Dites vous que même avec un Gleason élevé, le pire n’est pas certain, que la radiothérapie et la chimio ne sont pas une fatalité. Et si votre Gleason est plus faible que 8, alors ce qui s’est produit pour moi a de fortes chances de se produire pour vous : vous allez être guéri (les praticiens n’utilisent pas ce mot, mais pour moi, une rémission de plusieurs années, c’est comme une guérison).

Avant de finir, voici mes conseils si vous venez d’apprendre que vous avez un cancer de la prostate :
– Faites de la kiné avant l’opération, quoiqu’en dise votre chirurgien ou votre médecin traitant. C’est super important, ça vous prépare à la suite. Demandez lui une ordonnance dans le cadre des maladies exonérantes dès que la déclaration a été faite à la sécu, ça sera pris en charge à 100%. Le chirurgien conseille de recommencer au plus tôt trois semaines après l’opération. Moi, j’ai repris tout seul à la maison après dix jours et ma kiné dit qu’on devrait redémarrer dès qu’on peut marcher, comme les femmes qui viennent d’accoucher. Elle dit qu’on ne peut rien se casser à l’intérieur.
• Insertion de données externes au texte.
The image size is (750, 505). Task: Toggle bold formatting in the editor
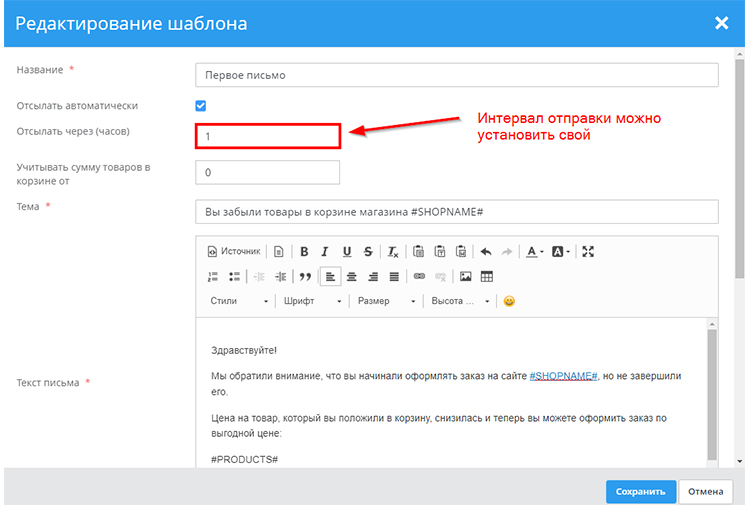(304, 252)
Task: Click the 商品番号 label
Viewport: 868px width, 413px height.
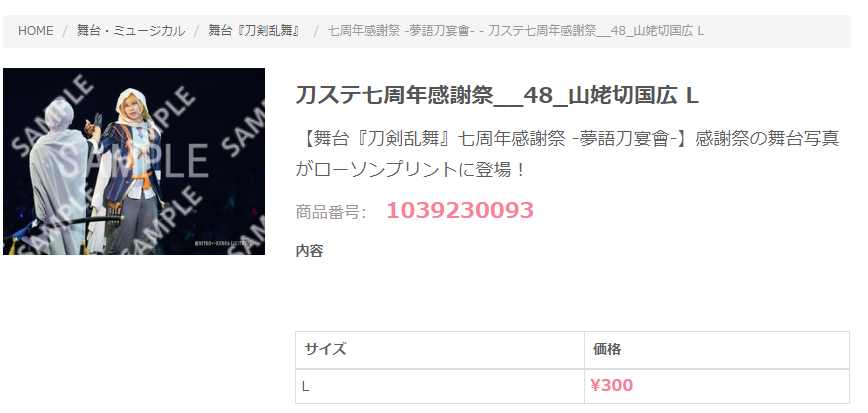Action: click(x=330, y=211)
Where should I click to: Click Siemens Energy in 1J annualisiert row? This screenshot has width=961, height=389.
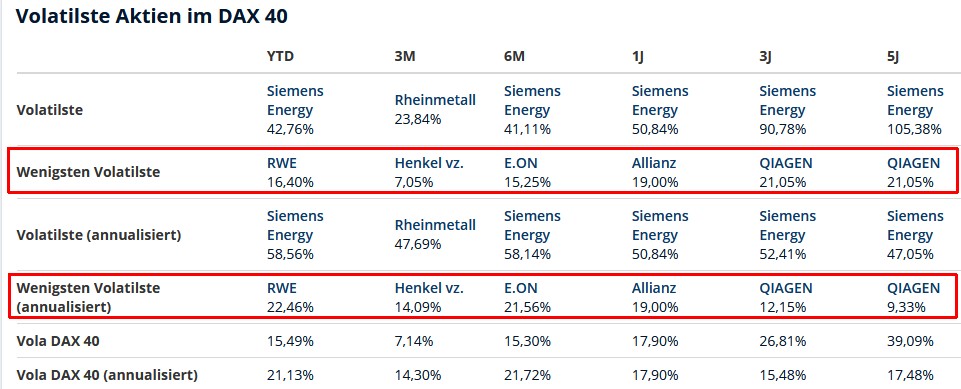click(660, 225)
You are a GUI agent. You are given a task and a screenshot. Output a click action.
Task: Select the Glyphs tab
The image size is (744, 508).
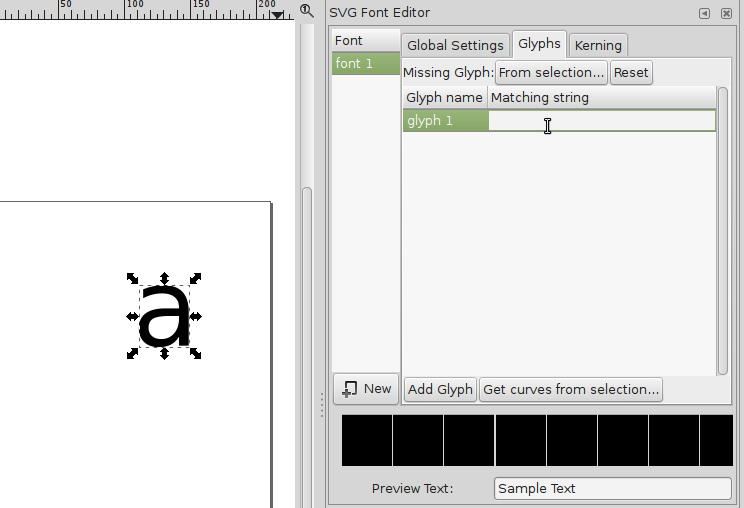(539, 44)

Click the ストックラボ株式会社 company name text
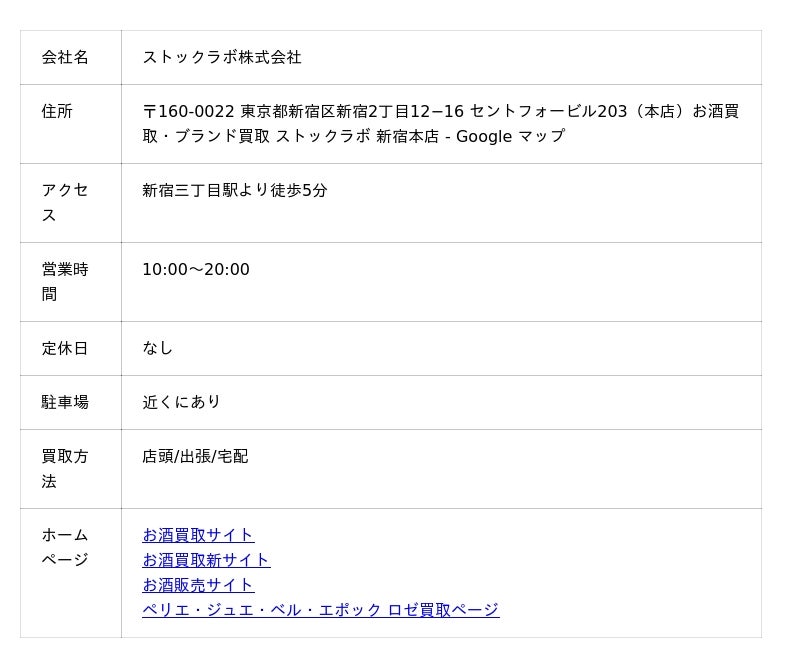[222, 58]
– Choisissez votre chirurgien et votre méthode opératoire. Ne vous laissez ouvrir que par quelqu’un en qui vous avez une confiance totale : c’est votre prostate, votre pénis, votre vessie, pas la leur. Ne vous laissez pas imposer des choix par argument d’autorité. Si vous avez une conjointe ou un conjoint, faites-vous accompagner par elle ou lui : c’est fou tout ce que ma femme entendait que j’occultais totalement.
– Faites un régime alimentaire avant l’opération (donc pas comme moi. Je regrette de ne pas y avoir pensé avant) : vous serez plus en forme et votre cancer le sera beaucoup moins si vous ne lui donnez pas de sucre. Vos intestins supporteront bien mieux l’opération s’ils n’ont pas de gluten depuis un moment.
– Faites une activité de méditation (il y en a plein, respiration profonde, auto-hypnose, méditation …) qui vous aide à vous calmer et à trouver de la force avant l’opération, pas comme moi qui en a eu les bénéfices seulement après.
– Un autre conseil qui peut paraître très bizarre : dès que vous savez que vous avez un cancer de la prostate, chronométrez vos mictions. Je l’ai fait, ça me permet de voir à quel point j’en suis après l’opération, par rapport à avant, et c’est super encourageant de voir qu’après plus de vingt mictions de quelques gouttes par jour, j’arrive peu à peu à retrouver des vrais envies un peu longues qui se rapprochent progressivement d’avant (je vous jure que ressentir l’envie de faire pipi, ça devient très chouette et faire pipi plus de dix secondes d’affilée devient une grande victoire).
– Sans l’avoir anticipé, une opération fin mai début juin est idéale, parce qu’on peut appuyer son congé maladie sur les congés annuels. Ca fait un temps long pour vraiment se remettre. Si vous pouvez choisir la date, je vous conseille de faire ça.